● What this task involves:
Return an exact copy of the lines from the one holding "Viewport: 535px width, 363px height." to the end of the data, including both the starting and final lines. Leave the pictures out.

┌─ Data under study

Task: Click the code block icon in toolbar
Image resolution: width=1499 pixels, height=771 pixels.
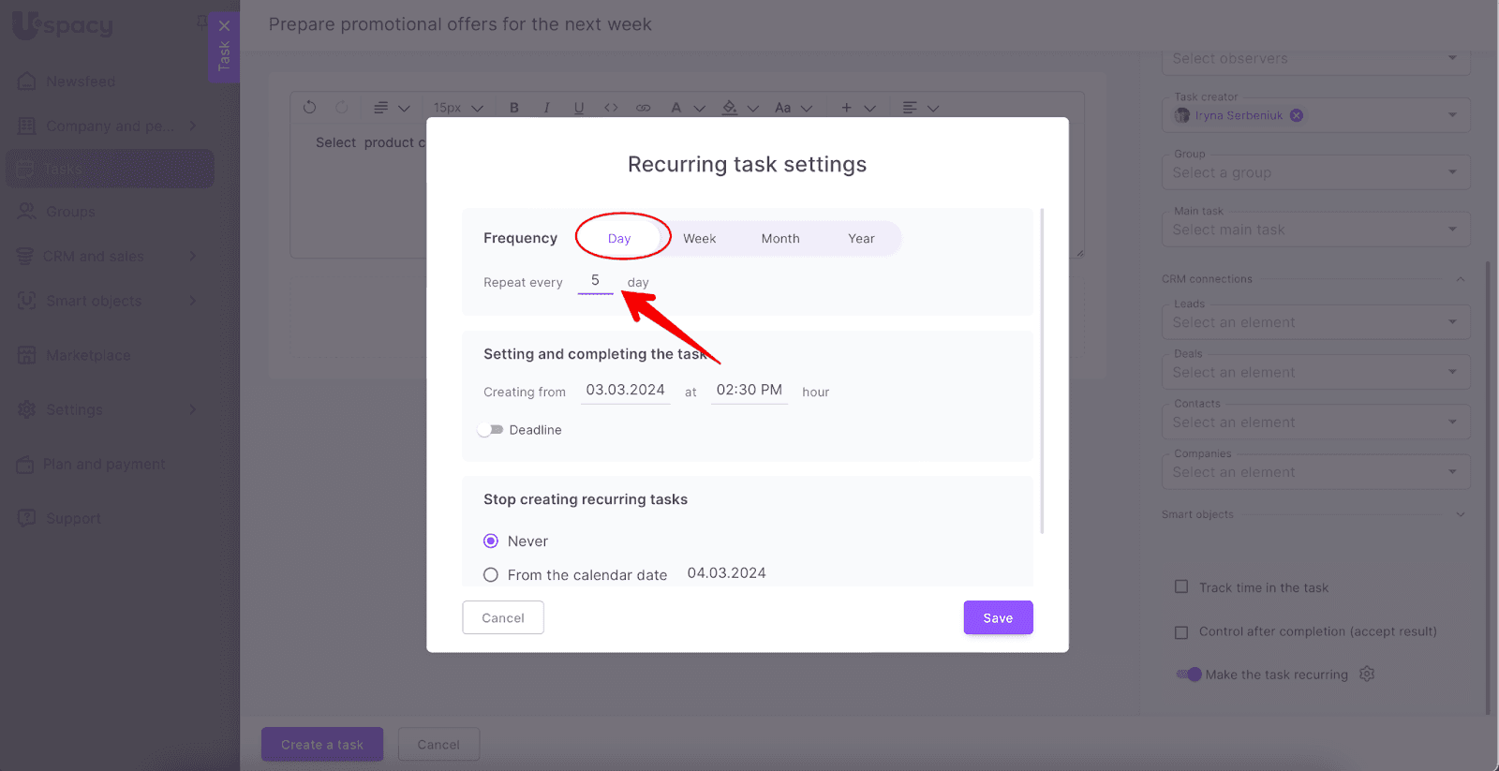Action: pyautogui.click(x=611, y=108)
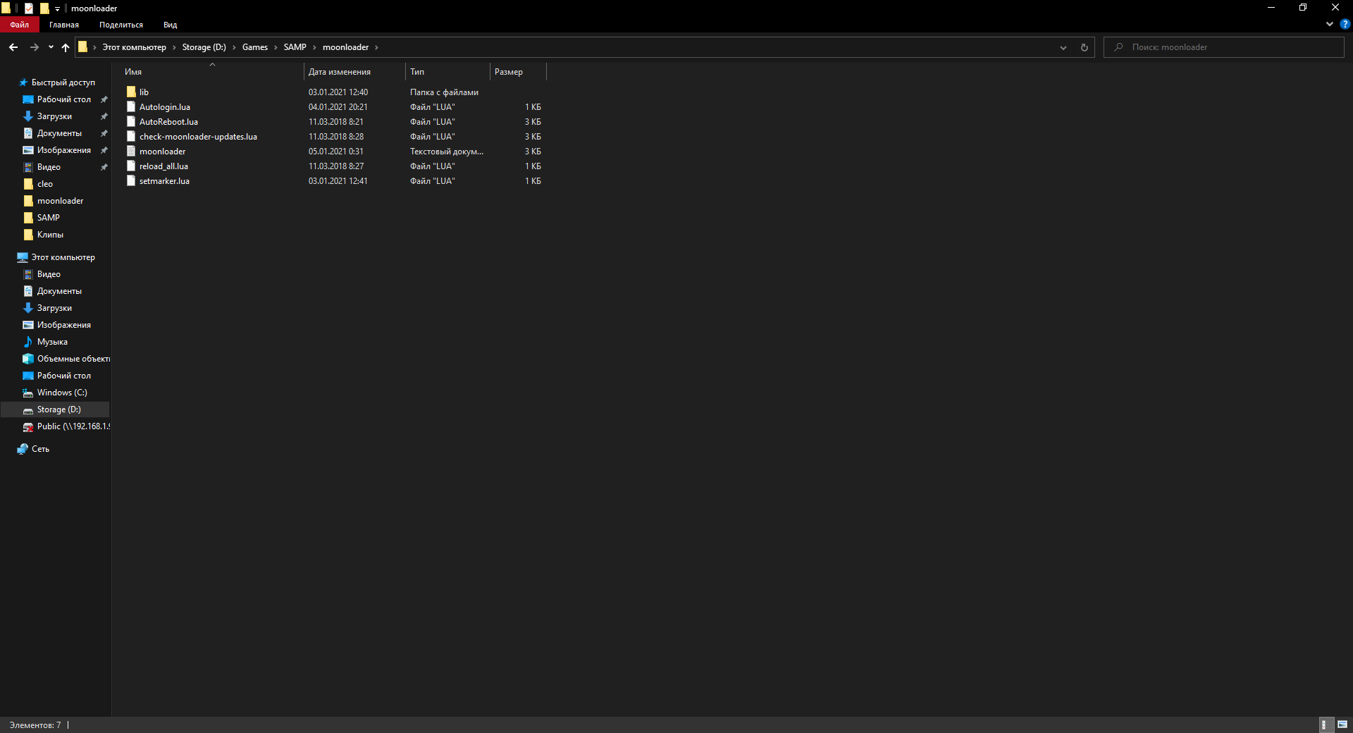The image size is (1353, 733).
Task: Click the Up directory arrow
Action: (x=66, y=47)
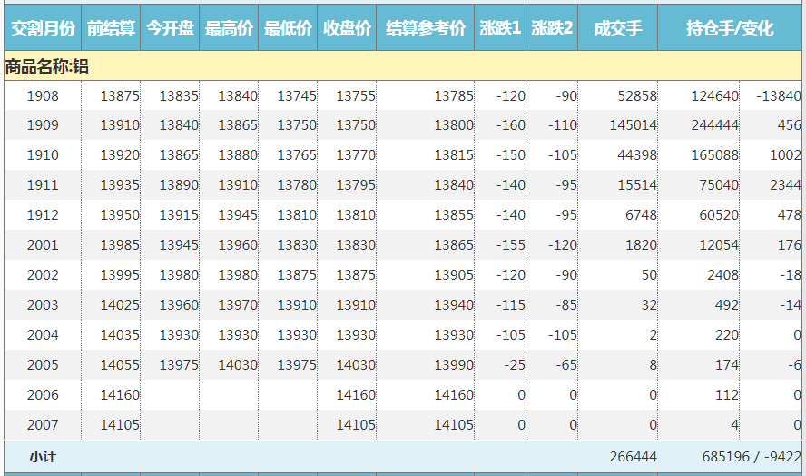Click the 小计 subtotal label

click(x=43, y=457)
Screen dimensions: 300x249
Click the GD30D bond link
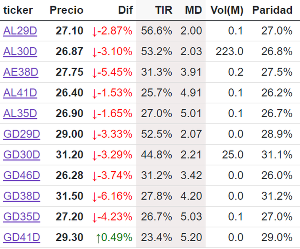(x=22, y=155)
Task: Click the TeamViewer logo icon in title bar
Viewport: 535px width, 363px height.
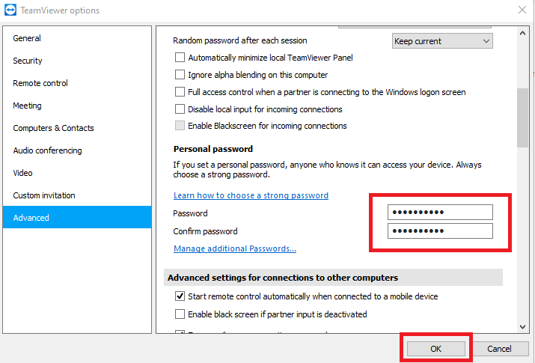Action: [x=10, y=10]
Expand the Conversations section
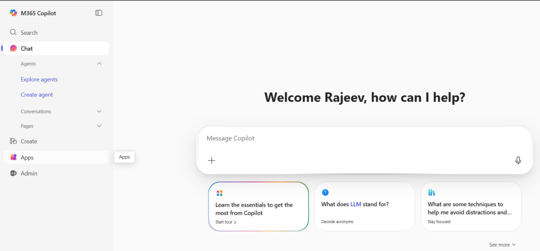This screenshot has height=251, width=540. point(99,112)
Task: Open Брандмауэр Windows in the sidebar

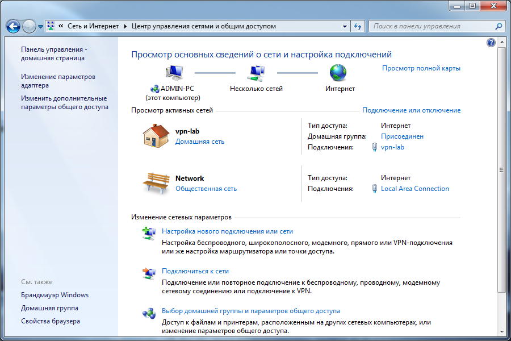Action: point(55,295)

└─

● Solution to this task:
Viewport: 535px width, 363px height.
Action: [x=10, y=10]
Expand the Conversations section
This screenshot has height=251, width=540. point(99,112)
Task: Open Брандмауэр Windows in the sidebar

Action: point(55,295)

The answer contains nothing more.